International career
- 2016: Bulgaria U16 / 8 / (4)
- 2016: Bulgaria U17 / 8 / (0)
- 2019: Bulgaria U18 / 1 / (0)
- 2019: Lebanon U19 / 3 / (0)

= Eyad Hammoud =

Association football player (born 2001)

Eyad Omar Hammoud (إياد عمر حمود; Ияд Омар Хамуд; born 24 July 2001) is a former professional footballer who played as a forward.

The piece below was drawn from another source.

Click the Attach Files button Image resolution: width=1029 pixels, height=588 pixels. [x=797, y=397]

Born in Lebanon to a Lebanese father and a Bulgarian mother, Hammoud moved to Bulgaria at a young age and obtained citizenship; he represented Bulgaria at youth level between 2016 and 2019, before switching allegiance to Lebanon.

== Club career ==
===Lokomotiv Plovdiv===
Hammoud made his professional debut for Lokomotiv Plovdiv on 20 November 2016, in the local derby against Botev Plovdiv. At age of 15 years, 3 months and 26 days he became the second-youngest player to play in Bulgarian First League. Lokomotiv won the match 2–0, with Hammoud assisting the first goal.

===Sheffield Wednesday===
In the beginning of 2017, Hammoud trialled with Sheffield Wednesday, returning to Lokomotiv with and option to sign with the team in the summer. On 27 June 2017, he signed a two-year contract with the club, joining the under-18 team until gaining a work permit. Hammoud trialed with Preston North End in April 2019, but returned to Sheffield until he was released by the club on 8 May.

===Ansar===
On 6 August 2019, Hammoud signed for Lebanese Premier League side Ansar on a five-year deal.

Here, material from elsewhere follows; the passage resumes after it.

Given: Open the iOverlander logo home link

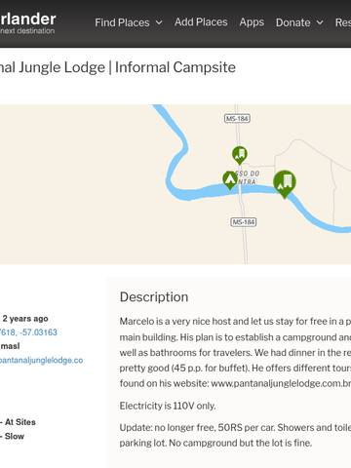Looking at the screenshot, I should tap(27, 23).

== International career ==
On 23 May 2017, Hammoud played for Bulgaria U16 in the 1–1 draw against Cyprus U16. He was also called up for the U18 team in March 2019 to play two friendly games against Ukraine U18. In August 2019 Hammoud switched allegiance to Lebanon, representing his native country's under-19 team in two friendly games against Armenia.

== Style of play ==
A center forward with technical skills, Hammoud is a fast player, both on and off the ball, with vision and positioning in the field. Hammoud's link up play with his teammates, as well as his focus on the goal, are important in his teams' attacking plays.

==Personal life==
Hammoud was born in Majdal Anjar, Lebanon. His father, Omar, is Lebanese and his mother, Maria, is Bulgarian from Burgas. He moved with his family to Plovdiv, Bulgaria, in 2009 at the age of eight. He holds dual citizenship, Lebanese and Bulgarian.

== Career statistics ==

===Club===

| Club | Season | League |  |  | National Cup |  | Total |  |
| Division | Apps | Goals | Apps | Goals | Apps | Goals |
| Lokomotiv Plovdiv | 2016–17 | First League | 3 | 0 | 0 | 0 | 3 | 0 |
| Career statistics |  |  | 3 | 0 | 0 | 0 | 3 | 0 |

==Honours==
Sheffield Wednesday
- U18 Professional Development League Division 2: 2018–19
- U18 Professional Development League Division 2 North: 2018–19

Individual
- Bulgarian First League Debut of the Year: 2016 (Note: Jointly shared with Kristian Dobrev.)